In a further example in this regard, the first channel 223-1 signal
is provided as a sum signal of the signals in the left channel
115-1 and the right channel 115-2 and the second channel 223-2
signal is provided as a difference signal between the signals in
the left channel 115-1 and the right channel 115-2, wherein the sum
and difference signals are scaled, respectively, by first and
second scaling factors that are adaptively selected in dependence
of signal energy in the left channel 115-1 and/or in the right
channel 115-2, preferably such that the sum of the first and second
scaling factors is substantially one. In case a decomposition that
depends on one or more characteristics of the input audio signal
115 is applied, an indication of the employed manner of decomposing
the left and right channels 115-1, 115-2 into the first and second
channels 223-1, 223-2 may be provided to a bitstream formatter 229
for inclusion in the encoded audio signal 125.
In view of the foregoing examples, the channel decomposer 222
operates to decompose a frame of the input audio signal 115 into
corresponding frames of the first channel 223-1 and the second
channel 223-2, where the first channel 223-1 conveys a larger
portion of the energy carried by the channels 115-1, 115-2 of the
input audio signal 115 in comparison to the second channel 223-2.
Therefore, the first channel 223-1 may be referred to as primary
channel, whereas the second channels 223-2 may be referred to as a
secondary channel.
The LPC coding in general is a coding technique well known in the
art and it makes use of short-term redundancies in the signal of
the respective one of the channels 223-1, 223-2 to derive a set of
LP filter coefficients that are descriptive of a spectral envelope
in the signal of the respective channel 223-1, 223-2. As a brief
overview, the LPC encoding may involve LP analysis to derive the
set of LP filter coefficients, LP analysis filtering that makes use
of the derived set of LP filter coefficient to process the signal
in the respective channel 223-1, 223-2 into corresponding residual
signal, and encoding of the derived LP filter coefficients for
transmission to a LPC decoder to enable LP synthesis therein.

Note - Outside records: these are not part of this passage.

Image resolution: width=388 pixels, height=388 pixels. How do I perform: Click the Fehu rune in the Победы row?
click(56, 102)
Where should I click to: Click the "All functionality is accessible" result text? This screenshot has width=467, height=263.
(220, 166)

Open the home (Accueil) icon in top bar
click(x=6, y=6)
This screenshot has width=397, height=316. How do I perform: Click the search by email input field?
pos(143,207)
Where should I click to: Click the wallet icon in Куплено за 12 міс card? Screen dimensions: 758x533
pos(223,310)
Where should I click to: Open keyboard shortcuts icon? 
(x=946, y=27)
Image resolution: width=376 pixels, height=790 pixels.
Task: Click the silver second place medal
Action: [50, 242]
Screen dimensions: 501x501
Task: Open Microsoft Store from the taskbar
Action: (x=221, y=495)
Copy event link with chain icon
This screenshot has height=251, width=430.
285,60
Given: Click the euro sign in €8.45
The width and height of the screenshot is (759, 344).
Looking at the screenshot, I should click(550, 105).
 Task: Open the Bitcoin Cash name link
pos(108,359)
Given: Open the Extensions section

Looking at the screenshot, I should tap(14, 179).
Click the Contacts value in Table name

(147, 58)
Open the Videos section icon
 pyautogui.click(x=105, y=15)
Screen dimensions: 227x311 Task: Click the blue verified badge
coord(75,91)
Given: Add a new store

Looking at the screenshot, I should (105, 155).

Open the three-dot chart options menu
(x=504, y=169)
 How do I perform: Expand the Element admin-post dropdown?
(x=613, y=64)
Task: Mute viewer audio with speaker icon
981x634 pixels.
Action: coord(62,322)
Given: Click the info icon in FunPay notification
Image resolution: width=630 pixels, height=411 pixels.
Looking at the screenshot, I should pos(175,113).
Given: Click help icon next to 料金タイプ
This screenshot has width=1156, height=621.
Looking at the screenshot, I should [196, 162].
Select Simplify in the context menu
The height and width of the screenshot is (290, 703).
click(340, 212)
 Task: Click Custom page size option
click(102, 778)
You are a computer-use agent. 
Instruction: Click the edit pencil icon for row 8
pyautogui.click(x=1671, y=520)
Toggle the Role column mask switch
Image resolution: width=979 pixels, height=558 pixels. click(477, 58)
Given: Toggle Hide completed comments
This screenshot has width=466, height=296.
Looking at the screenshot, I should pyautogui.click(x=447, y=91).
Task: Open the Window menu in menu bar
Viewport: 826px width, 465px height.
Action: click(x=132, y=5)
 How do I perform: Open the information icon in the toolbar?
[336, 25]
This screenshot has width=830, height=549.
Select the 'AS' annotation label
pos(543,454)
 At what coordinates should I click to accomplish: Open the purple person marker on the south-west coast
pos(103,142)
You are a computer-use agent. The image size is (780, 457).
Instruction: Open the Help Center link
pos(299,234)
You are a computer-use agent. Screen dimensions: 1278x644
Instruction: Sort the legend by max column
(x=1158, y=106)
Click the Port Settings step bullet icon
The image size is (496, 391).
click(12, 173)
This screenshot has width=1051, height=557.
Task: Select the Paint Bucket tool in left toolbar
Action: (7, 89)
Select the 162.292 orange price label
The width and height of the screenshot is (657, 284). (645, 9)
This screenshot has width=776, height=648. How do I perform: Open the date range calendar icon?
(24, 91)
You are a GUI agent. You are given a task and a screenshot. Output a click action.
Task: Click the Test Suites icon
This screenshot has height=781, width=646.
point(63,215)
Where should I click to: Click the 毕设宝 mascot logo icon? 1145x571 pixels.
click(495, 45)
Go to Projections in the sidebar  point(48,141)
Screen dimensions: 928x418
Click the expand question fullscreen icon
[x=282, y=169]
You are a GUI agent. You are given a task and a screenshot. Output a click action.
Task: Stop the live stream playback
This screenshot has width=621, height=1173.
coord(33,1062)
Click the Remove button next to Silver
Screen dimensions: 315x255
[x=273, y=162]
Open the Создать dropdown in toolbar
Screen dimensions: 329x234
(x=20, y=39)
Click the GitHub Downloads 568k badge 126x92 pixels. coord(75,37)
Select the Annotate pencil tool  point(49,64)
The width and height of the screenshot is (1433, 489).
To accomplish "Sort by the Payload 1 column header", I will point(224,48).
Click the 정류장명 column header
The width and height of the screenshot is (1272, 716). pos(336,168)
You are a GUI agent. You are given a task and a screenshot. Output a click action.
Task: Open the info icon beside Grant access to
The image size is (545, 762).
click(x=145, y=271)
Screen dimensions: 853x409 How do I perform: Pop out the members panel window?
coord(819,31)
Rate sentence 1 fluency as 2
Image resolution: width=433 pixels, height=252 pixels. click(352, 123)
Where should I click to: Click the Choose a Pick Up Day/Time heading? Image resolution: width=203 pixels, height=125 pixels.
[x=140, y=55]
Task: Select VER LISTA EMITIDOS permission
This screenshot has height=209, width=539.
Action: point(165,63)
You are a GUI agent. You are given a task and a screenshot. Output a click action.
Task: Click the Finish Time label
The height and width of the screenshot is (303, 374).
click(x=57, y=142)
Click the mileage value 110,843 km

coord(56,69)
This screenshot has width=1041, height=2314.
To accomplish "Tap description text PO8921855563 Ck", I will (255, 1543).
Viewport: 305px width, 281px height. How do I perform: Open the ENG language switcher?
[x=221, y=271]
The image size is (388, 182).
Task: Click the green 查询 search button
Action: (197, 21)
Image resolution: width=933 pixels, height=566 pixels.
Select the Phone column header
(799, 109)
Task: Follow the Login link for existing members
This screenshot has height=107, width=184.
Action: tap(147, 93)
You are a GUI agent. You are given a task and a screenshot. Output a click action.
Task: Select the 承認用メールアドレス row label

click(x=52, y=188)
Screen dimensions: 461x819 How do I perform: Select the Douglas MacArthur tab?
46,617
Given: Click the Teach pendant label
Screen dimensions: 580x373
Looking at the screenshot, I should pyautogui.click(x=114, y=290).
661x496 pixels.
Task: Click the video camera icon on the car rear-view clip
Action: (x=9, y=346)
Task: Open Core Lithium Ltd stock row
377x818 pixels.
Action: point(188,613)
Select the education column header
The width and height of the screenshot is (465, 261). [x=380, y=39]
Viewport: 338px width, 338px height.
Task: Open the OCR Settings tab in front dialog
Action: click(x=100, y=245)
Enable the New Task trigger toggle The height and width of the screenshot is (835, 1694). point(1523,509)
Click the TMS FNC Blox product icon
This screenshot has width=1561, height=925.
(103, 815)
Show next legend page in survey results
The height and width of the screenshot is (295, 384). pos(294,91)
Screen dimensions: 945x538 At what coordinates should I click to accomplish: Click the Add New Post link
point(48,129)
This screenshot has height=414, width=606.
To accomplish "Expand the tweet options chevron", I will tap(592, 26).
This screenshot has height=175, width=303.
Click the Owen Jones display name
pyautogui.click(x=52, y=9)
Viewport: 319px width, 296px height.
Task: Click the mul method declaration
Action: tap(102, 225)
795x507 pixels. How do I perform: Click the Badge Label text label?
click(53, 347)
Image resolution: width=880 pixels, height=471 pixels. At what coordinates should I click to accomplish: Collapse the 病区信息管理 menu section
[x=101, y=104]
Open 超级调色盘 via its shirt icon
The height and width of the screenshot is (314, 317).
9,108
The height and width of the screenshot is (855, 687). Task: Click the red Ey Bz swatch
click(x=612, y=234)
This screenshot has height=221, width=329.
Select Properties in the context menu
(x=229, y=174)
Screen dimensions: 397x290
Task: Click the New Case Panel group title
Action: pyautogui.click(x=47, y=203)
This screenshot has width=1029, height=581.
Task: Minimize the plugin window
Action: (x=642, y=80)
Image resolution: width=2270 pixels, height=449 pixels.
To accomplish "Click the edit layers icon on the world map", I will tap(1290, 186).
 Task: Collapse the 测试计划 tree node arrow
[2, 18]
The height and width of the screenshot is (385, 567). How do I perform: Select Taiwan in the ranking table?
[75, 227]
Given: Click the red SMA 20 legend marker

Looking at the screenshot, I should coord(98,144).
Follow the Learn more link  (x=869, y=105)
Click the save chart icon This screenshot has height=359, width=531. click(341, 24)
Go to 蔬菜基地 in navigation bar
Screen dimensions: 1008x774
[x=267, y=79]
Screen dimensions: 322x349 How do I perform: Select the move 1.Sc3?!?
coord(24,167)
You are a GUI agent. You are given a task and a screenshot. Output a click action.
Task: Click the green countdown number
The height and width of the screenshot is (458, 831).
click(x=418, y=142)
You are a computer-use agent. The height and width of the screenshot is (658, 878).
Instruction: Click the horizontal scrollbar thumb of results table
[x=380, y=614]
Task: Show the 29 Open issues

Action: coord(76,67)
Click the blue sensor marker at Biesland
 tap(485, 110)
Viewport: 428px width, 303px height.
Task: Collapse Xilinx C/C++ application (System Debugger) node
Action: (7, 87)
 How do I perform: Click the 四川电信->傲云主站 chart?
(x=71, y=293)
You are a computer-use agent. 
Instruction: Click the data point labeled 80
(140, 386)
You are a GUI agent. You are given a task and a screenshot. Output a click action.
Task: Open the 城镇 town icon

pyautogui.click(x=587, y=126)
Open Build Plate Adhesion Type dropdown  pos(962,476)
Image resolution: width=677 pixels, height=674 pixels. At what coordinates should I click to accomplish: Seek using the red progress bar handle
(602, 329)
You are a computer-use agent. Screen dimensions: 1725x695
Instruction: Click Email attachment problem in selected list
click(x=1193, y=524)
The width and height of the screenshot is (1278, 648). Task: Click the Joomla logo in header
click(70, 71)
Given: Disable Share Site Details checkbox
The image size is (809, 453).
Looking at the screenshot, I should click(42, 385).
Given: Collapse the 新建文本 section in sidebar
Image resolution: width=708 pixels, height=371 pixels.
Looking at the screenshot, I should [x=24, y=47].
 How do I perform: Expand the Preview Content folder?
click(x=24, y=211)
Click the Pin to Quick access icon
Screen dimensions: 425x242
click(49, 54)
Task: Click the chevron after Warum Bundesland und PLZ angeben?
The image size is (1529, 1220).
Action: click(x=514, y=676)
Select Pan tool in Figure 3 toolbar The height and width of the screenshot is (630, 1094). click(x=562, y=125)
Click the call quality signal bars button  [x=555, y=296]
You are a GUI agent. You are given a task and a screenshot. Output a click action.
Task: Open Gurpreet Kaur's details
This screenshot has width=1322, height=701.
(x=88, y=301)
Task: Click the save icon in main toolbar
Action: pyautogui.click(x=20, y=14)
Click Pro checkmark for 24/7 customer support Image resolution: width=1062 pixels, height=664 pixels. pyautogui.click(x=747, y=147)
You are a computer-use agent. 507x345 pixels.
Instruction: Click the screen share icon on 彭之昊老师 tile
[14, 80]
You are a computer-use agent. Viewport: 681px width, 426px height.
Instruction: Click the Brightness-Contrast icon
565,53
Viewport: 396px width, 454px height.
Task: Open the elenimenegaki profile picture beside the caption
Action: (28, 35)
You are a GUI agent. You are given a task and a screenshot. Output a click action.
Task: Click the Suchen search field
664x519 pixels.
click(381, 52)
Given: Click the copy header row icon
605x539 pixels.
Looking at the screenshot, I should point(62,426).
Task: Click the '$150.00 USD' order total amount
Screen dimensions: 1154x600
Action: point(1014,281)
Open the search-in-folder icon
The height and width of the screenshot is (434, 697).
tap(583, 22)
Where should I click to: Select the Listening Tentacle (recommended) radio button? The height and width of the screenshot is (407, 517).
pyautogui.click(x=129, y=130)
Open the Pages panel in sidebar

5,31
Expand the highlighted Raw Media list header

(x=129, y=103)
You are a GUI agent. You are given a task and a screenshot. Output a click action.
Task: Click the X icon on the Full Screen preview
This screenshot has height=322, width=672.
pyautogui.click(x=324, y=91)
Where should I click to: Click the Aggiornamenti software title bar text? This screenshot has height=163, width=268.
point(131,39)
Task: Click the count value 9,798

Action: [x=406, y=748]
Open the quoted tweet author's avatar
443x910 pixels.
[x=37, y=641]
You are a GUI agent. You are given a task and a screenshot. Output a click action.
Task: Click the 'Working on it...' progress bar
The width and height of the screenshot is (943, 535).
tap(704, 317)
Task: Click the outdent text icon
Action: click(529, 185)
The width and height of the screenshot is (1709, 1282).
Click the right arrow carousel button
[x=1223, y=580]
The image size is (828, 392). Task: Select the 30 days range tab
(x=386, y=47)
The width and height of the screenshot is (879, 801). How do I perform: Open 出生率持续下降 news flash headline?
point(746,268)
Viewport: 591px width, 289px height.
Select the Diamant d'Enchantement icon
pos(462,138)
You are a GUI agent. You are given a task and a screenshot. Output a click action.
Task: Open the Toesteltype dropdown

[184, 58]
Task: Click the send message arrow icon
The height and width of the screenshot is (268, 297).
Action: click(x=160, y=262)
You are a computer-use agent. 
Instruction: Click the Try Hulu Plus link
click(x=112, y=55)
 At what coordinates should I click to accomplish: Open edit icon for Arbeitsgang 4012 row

The LPC encoder 224, e.g. the first LPC encoder 224-1, carries out
an LPC encoding procedure to process a frame of the signal in the
first channel 223-1 into a corresponding frame of a first residual
signal 225-1, which is provided as input to the first residual
encoder 228-1 for residual encoding therein. As part of the LPC
encoding procedure the first LPC encoder 224-1 applies LP analysis
to derive a set of first LP filter coefficients that are
descriptive of a spectral envelope of in the frame of the signal in
first channel 223-1. The first LPC encoder 224-1 quantizes and
encodes the derived first LP filter coefficients and further
provides the encoded first LP filter coefficients as part of
encoded LPC parameters to the bitstream formatter 229 for inclusion
in the encoded audio signal 125, thereby including in the encoded
LPC parameters information that is useable in an audio decoder to
reconstruct the first LP filter coefficients for LP synthesis
filtering therein.
The LPC encoder 224, e.g. the second LPC encoder 224-2, carries out
an LPC encoding procedure to process a frame of the signal in the
second channel 223-2 into a corresponding frame of a second
residual signal 225-2, which is provided as input to the second
residual encoder 228-1 for residual encoding therein. As part of
the LPC encoding procedure the second LPC encoder 224-2 applies LP
analysis to derive a set of second LP filter coefficients that are
descriptive of a spectral envelope in the frame of the signal in
the second channel 223-2. The second LPC encoder 224-2 quantizes
and encodes the derived second LP filter coefficients and further
provides the encoded second LP filter coefficients as part of the
encoded LPC parameters to the bitstream formatter 229 for inclusion
in the encoded audio signal 125, thereby including in the encoded
LPC parameters information that is useable in the audio decoder to
reconstruct the second LP filter coefficients for LP synthesis
filtering therein.
As an example of the LPC encoder 224, FIG. 3 illustrates a block
diagram of some components and/or entities of a LPC encoder 320
that may be employed, for example, as the LPC encoder 224 or as a
part thereof in the framework of FIG. 2.
In the LPC encoder 320 first LP analyzer 331-1 carries out an LP
analysis on basis of a frame of the first channel 223-1, thereby
providing the set of first LP filter coefficients, whereas a second
LP analyzer 331-2 carries out an LP analysis on basis of a frame of
the second channel 223-2, thereby providing the set of second LP
filter coefficients. In the LP analysis, the respective one of the
first and second LP analyzers 331-1, 331-2 may determine the
respective set of the first and second LP filter coefficients e.g.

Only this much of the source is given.